With an updated radio from a Scion, for that OEM look, and some M/Ts on steelies, this Cruiser is pretty much stock. It also comes with factory wheels wrapped in A/T tires. The fact that the factory running boards are still attached to it means that it has not seen much off-road abuse. The seller is asking $5000 which seems like a remarkably good deal until you recall that there are almost 220,000 miles on it.

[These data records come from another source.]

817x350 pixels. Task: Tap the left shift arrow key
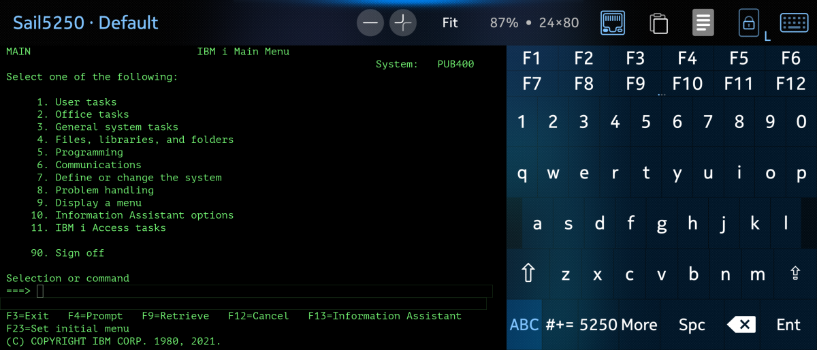pos(528,274)
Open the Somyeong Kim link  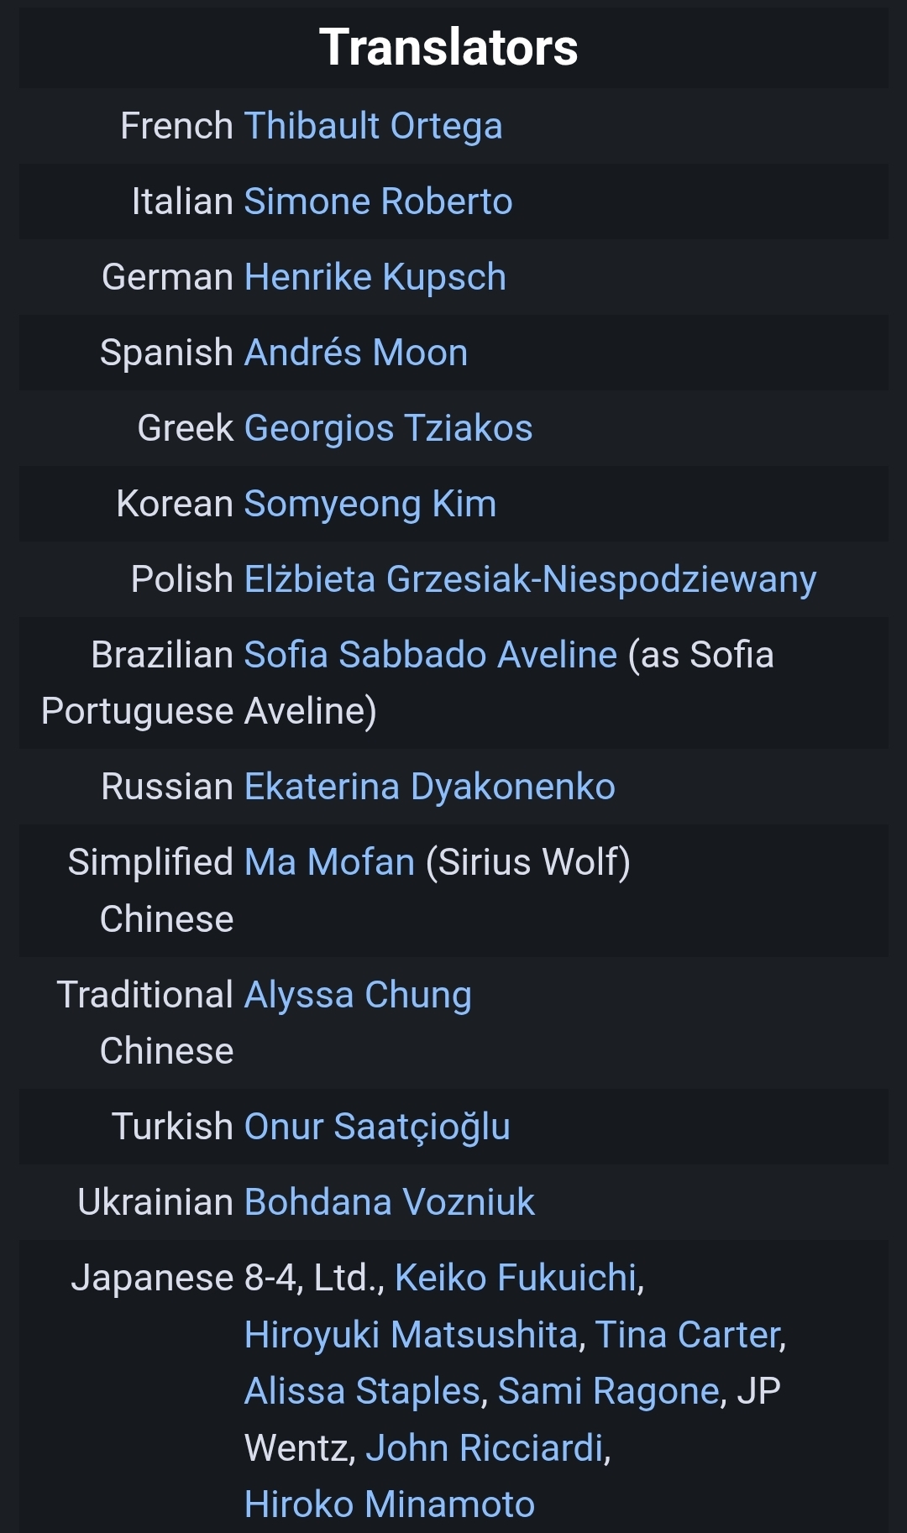(370, 504)
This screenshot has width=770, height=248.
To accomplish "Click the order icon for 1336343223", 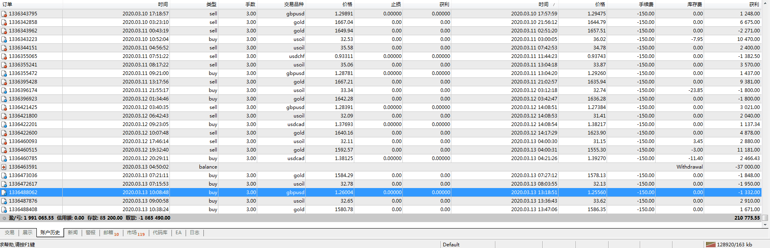I will coord(4,39).
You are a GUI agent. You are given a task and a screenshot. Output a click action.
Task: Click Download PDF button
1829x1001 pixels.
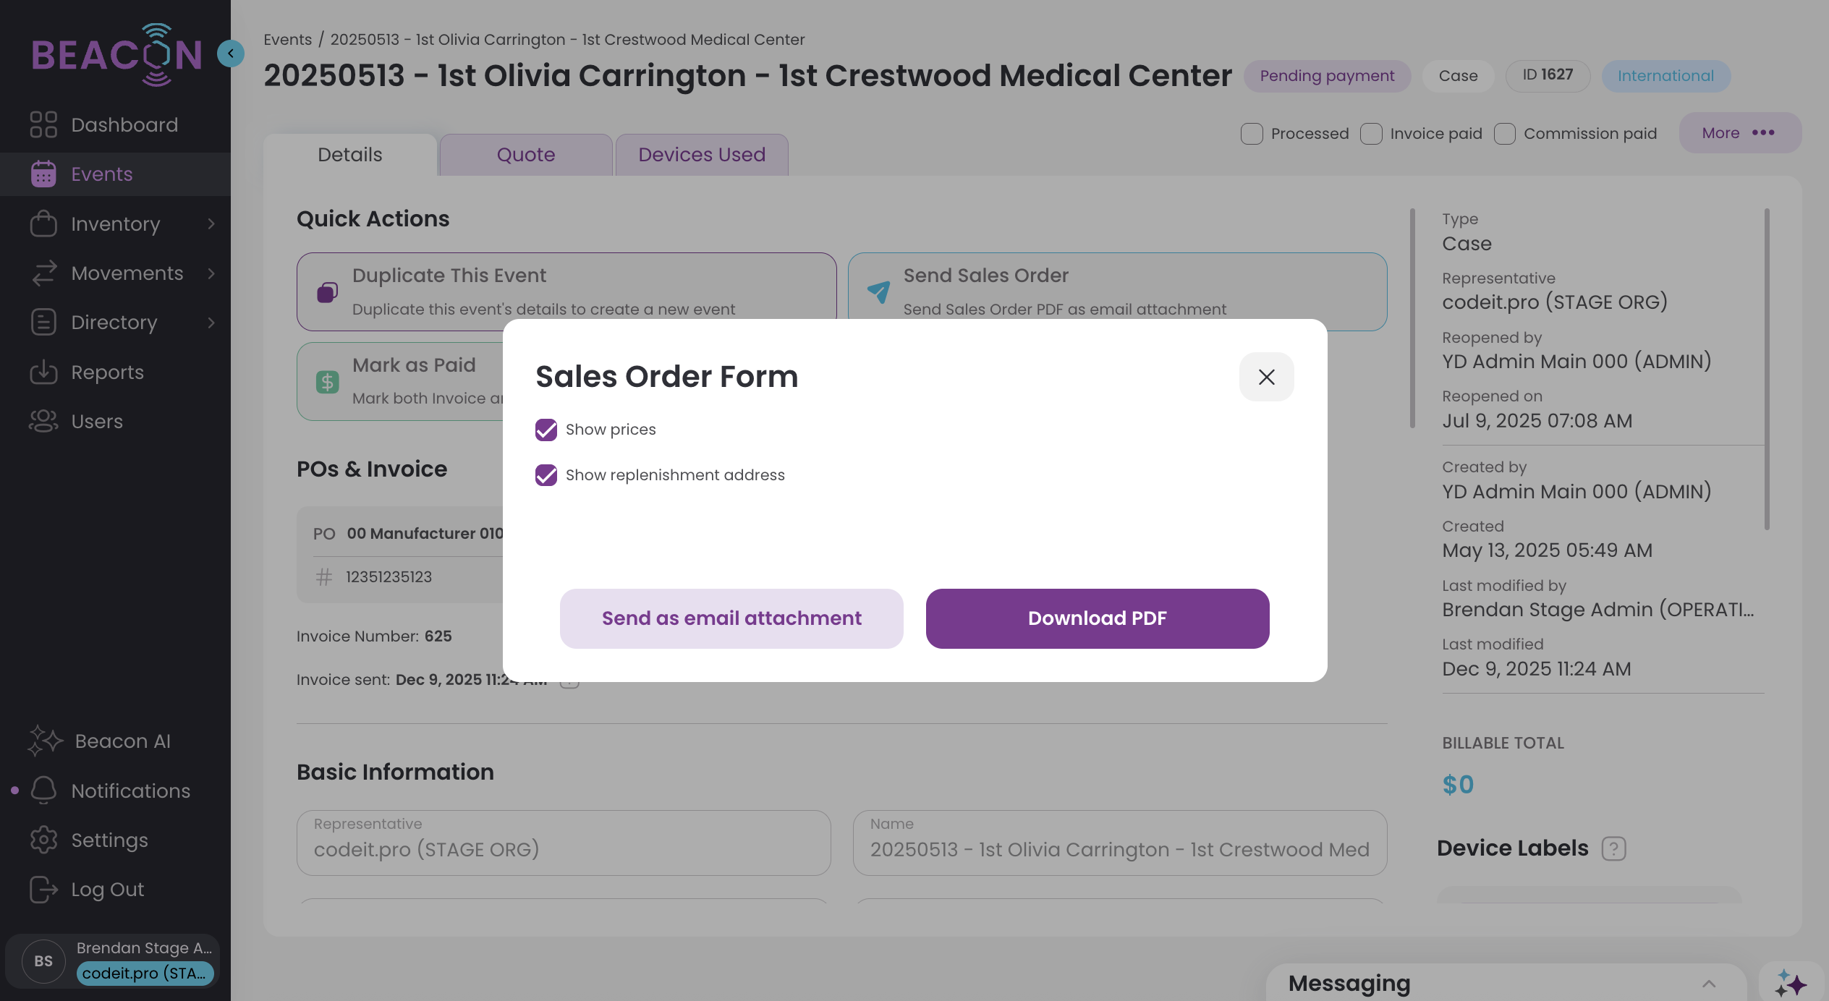1097,618
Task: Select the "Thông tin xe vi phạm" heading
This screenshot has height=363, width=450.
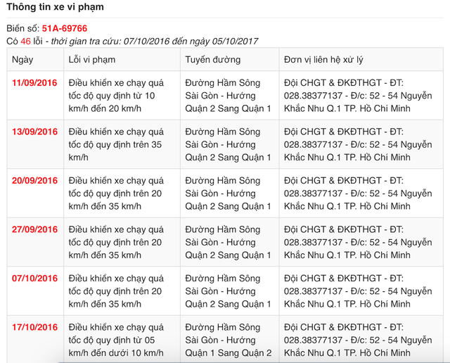Action: click(55, 7)
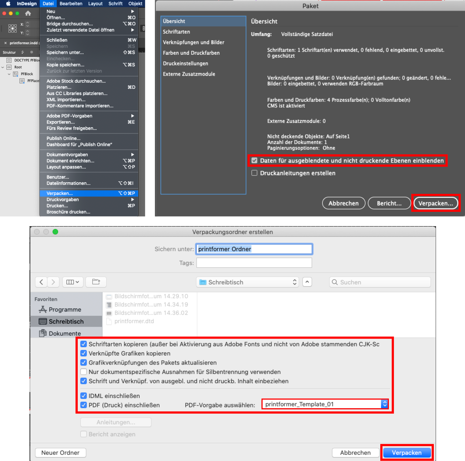The height and width of the screenshot is (461, 465).
Task: Click the Home icon in InDesign toolbar
Action: pyautogui.click(x=28, y=13)
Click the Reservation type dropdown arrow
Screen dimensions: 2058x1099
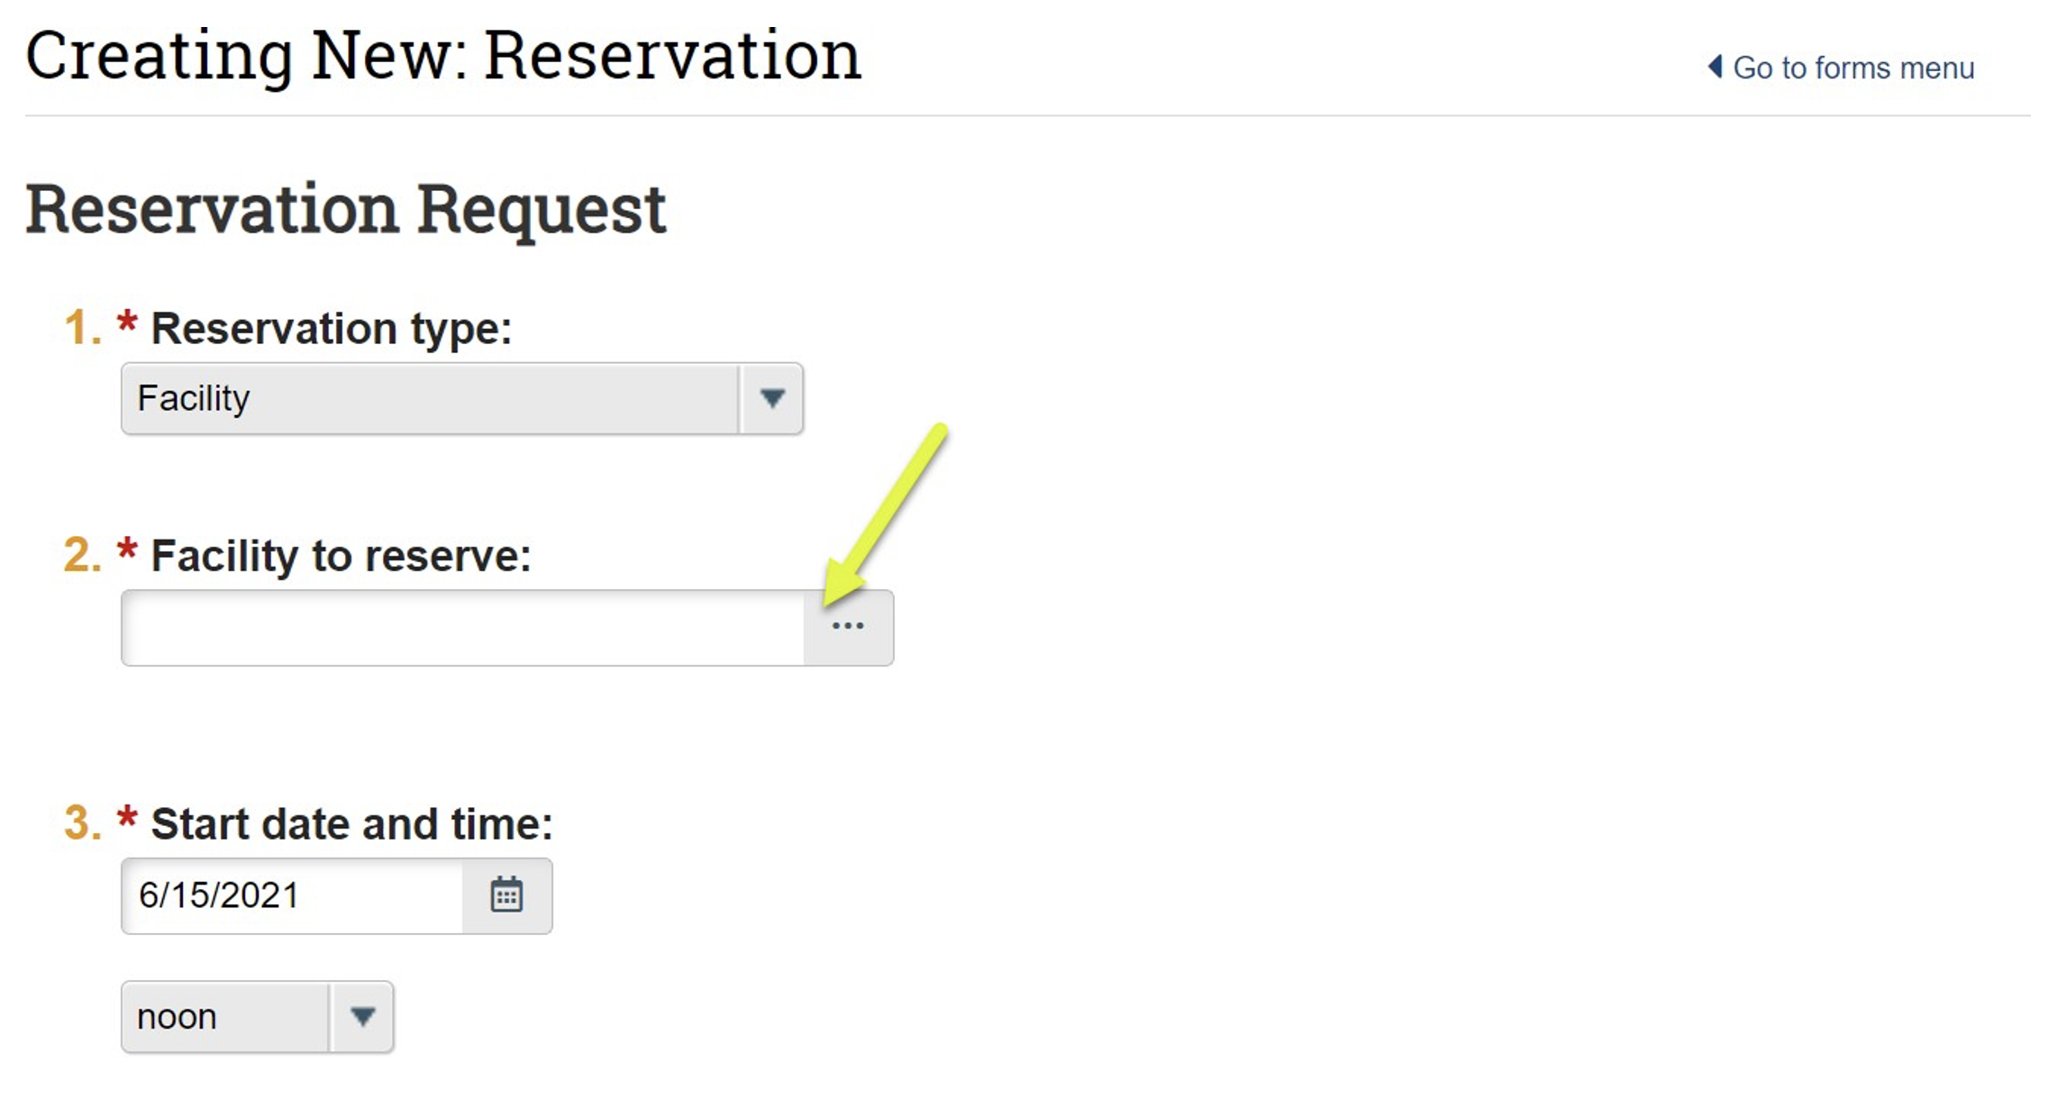pos(771,398)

In the 1990s era of large SUVs, the Land Rover Discovery was king. It was the vehicle that had it all: commanding view of the road, room for rugrats and all their stuff, snooty European badge and it gave the owner the feel of outdoor freedom, even if it was only used for trips to the mall or soccer practice. Much like the trophy wives that drove it, all that glamour comes with high maintenance. Reliability is seriously bad and the cost of parts and repairs is ridiculously high.
With that said, this 108,000 mile 1997 Disco seems to be almost in a class by itself as it has the benefit of having what seems like a competent enthusiast owner. The ad is well written (if a bit wordy), touching on many points and specific modifications which usually need further explanation. For instance, the problematic ABS system has been disabled and a ton of preventative maintenance completed, such as resealing of the dual sunroofs (non-sunroof Discos are more desirable, FYI).
Pictures are good too, they show a very clean vehicle. The seller also has records but only in electronic version, but probably arranged in a nicely formatted spreadsheet. Asking price is $5950 and with the amount of questionable Discos out there, it is probably negotiable.
So… Which of these two $5000-ish expedition vehicles is the one for you? Is the high-mileage Toyota which has some unanswered questions or the clean Disco with half the miles?